───── Data provided
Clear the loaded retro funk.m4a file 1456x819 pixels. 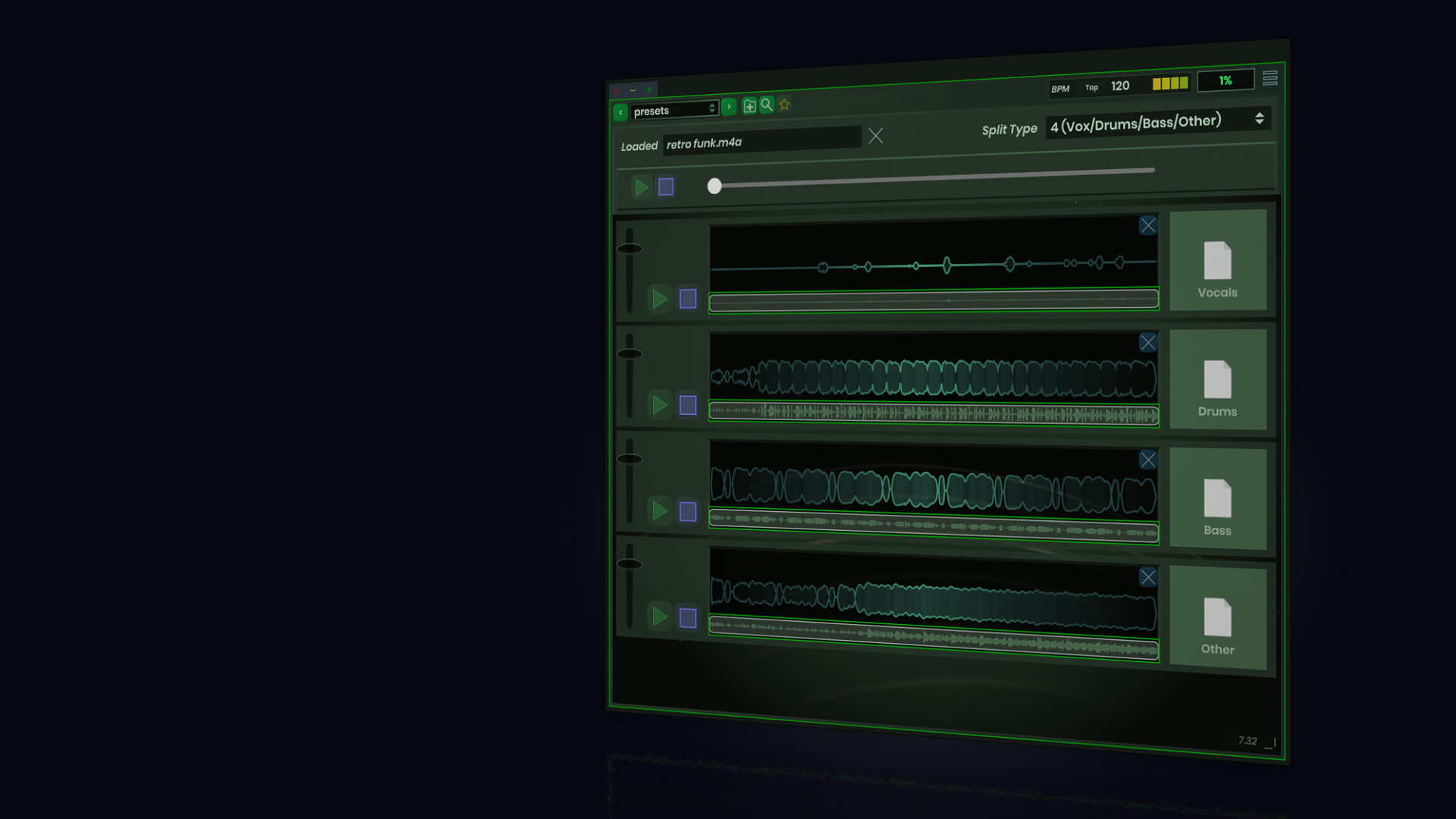pos(876,136)
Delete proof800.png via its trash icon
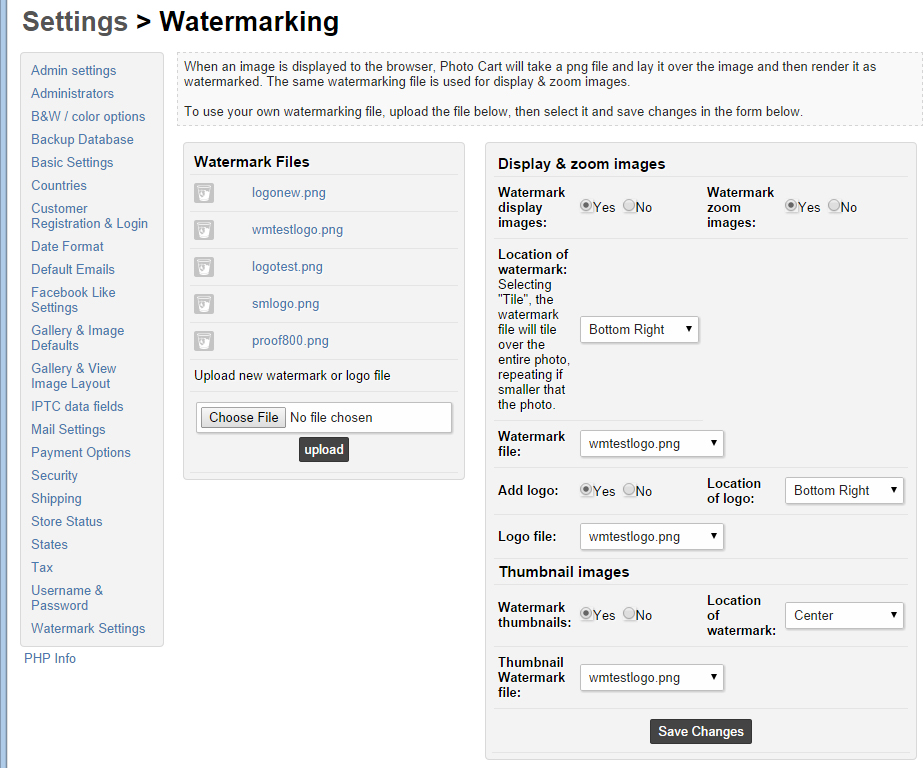This screenshot has height=768, width=924. point(204,341)
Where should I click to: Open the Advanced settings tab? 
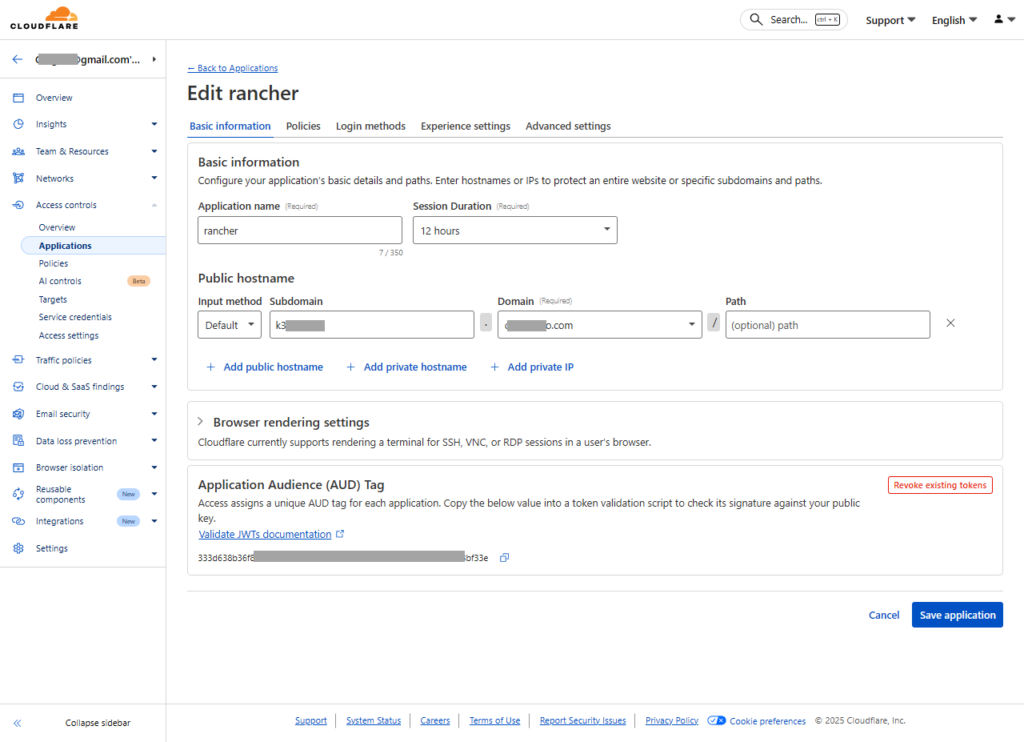coord(567,126)
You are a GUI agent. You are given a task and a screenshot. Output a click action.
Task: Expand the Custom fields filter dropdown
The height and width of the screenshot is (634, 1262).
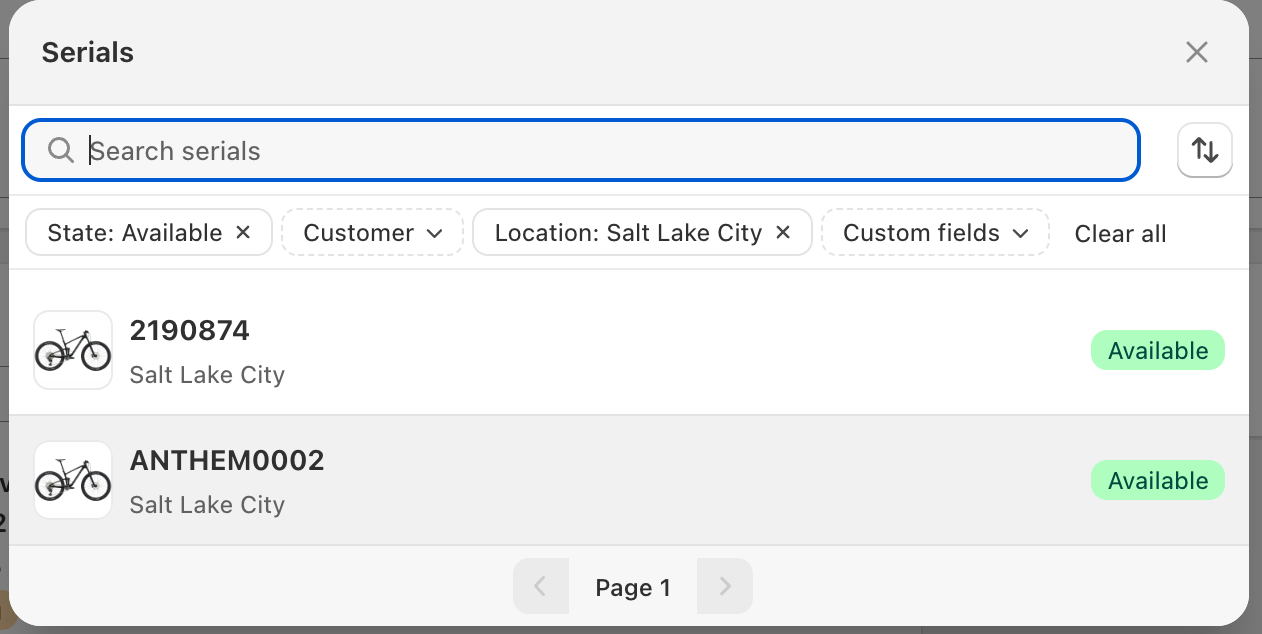coord(935,233)
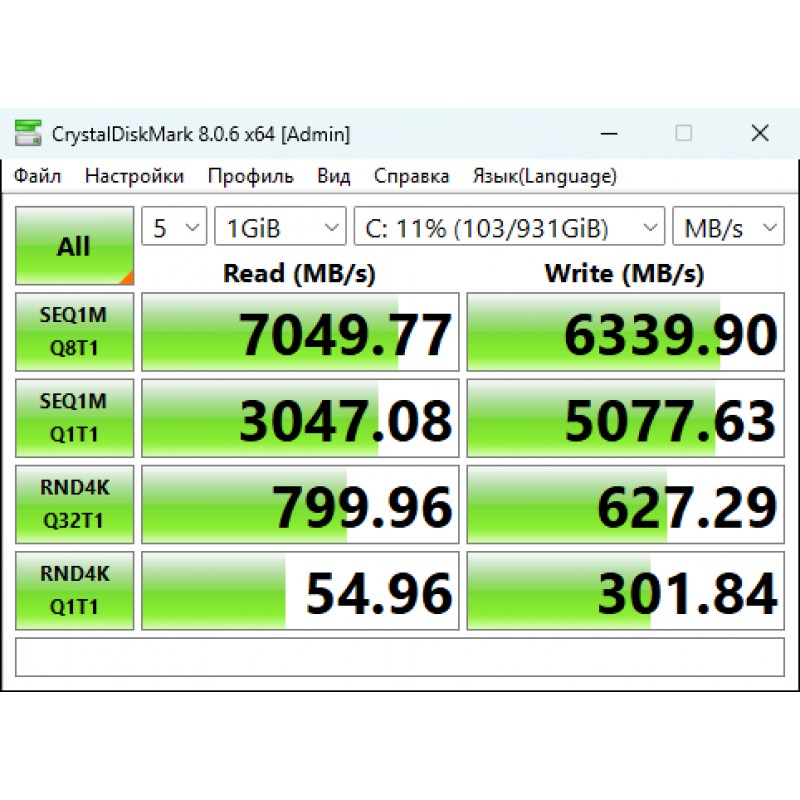The image size is (800, 800).
Task: Launch the RND4K Q32T1 test
Action: click(x=74, y=504)
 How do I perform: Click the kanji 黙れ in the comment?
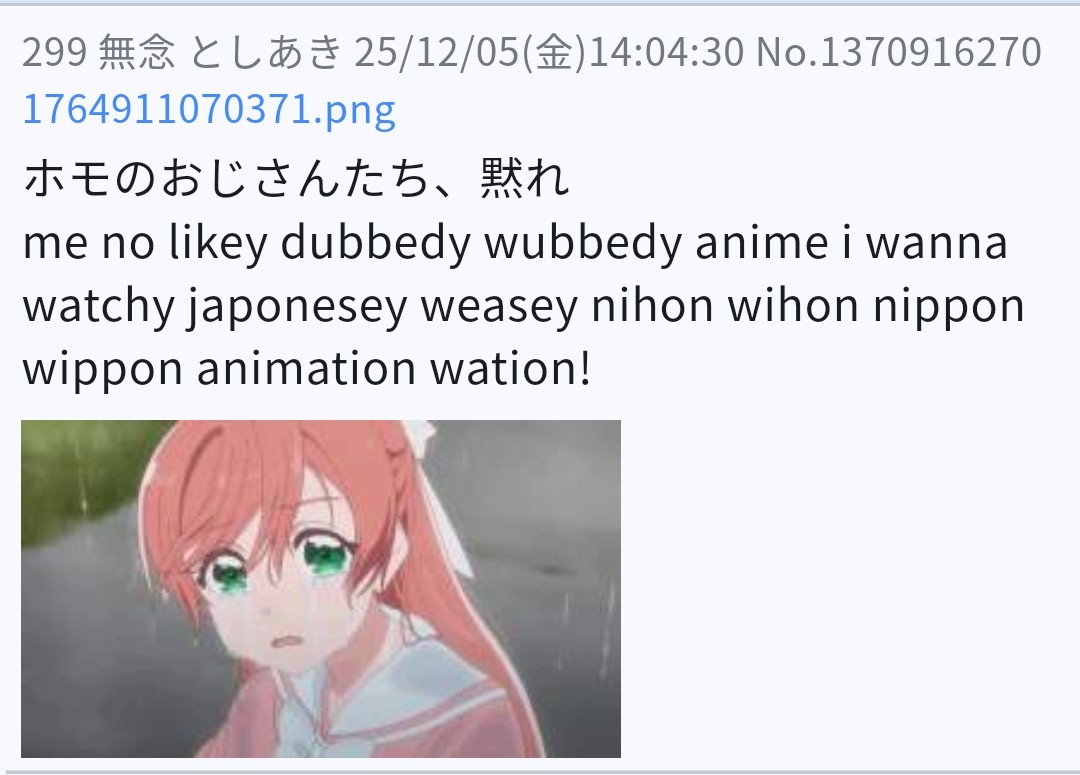click(x=525, y=178)
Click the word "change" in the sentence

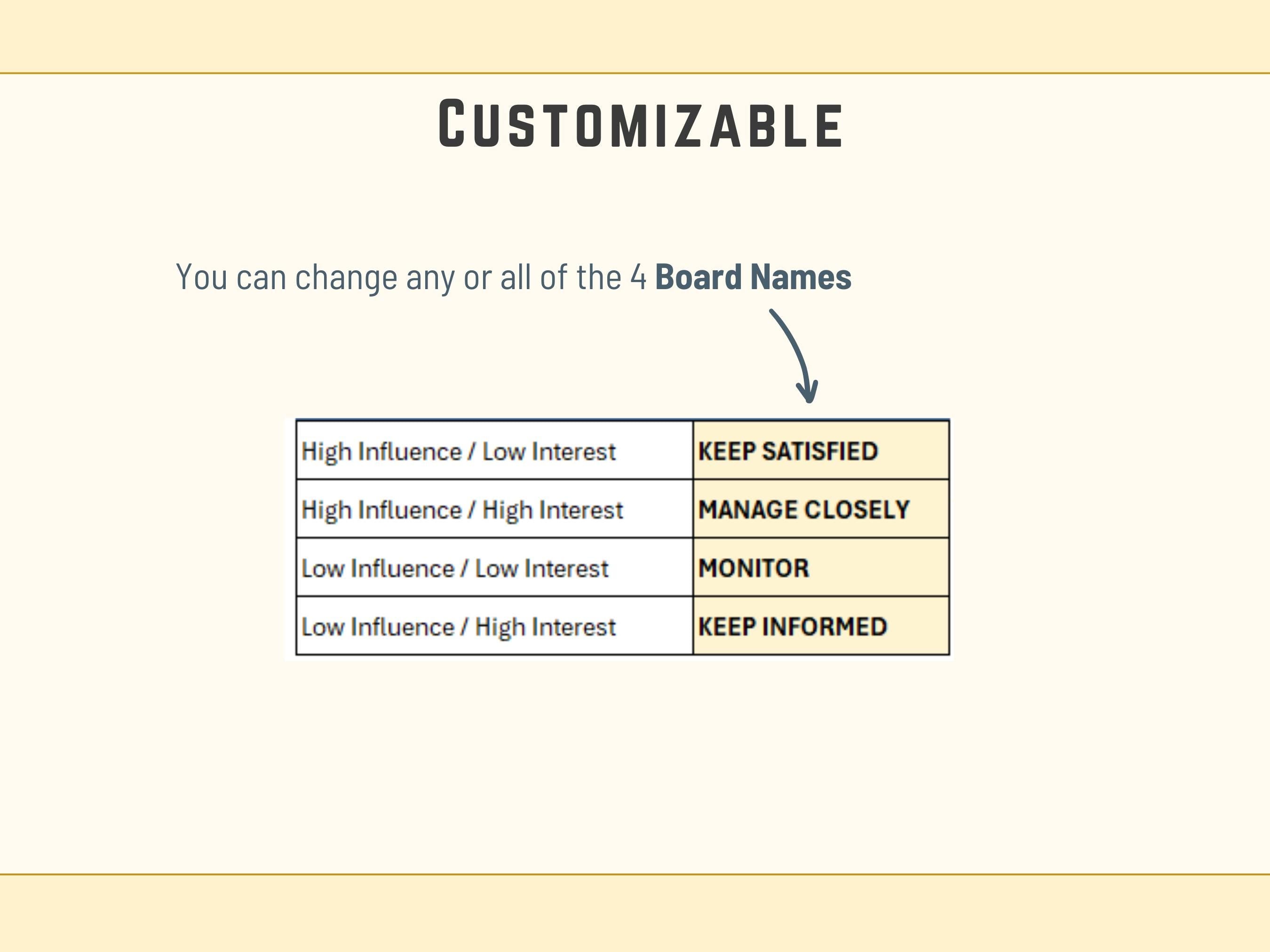346,277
──────────
▶ Exercise instructions
Copy everything from the line containing "You are a GUI" down to the end of the items, swapping "comment" for "reply". Leave the pictures out of your answer.

▶ Problem solution
You are a GUI agent. You are given a task and a screenshot. Output a click action.
Task: Expand the Custom fields filter dropdown
The height and width of the screenshot is (634, 1262).
coord(935,233)
The image size is (800, 800).
Task: Launch the RND4K Q32T1 test
Action: click(x=74, y=504)
 How do I perform: Click the kanji 黙れ in the reply?
click(x=525, y=178)
Click the word "change" in the sentence

346,277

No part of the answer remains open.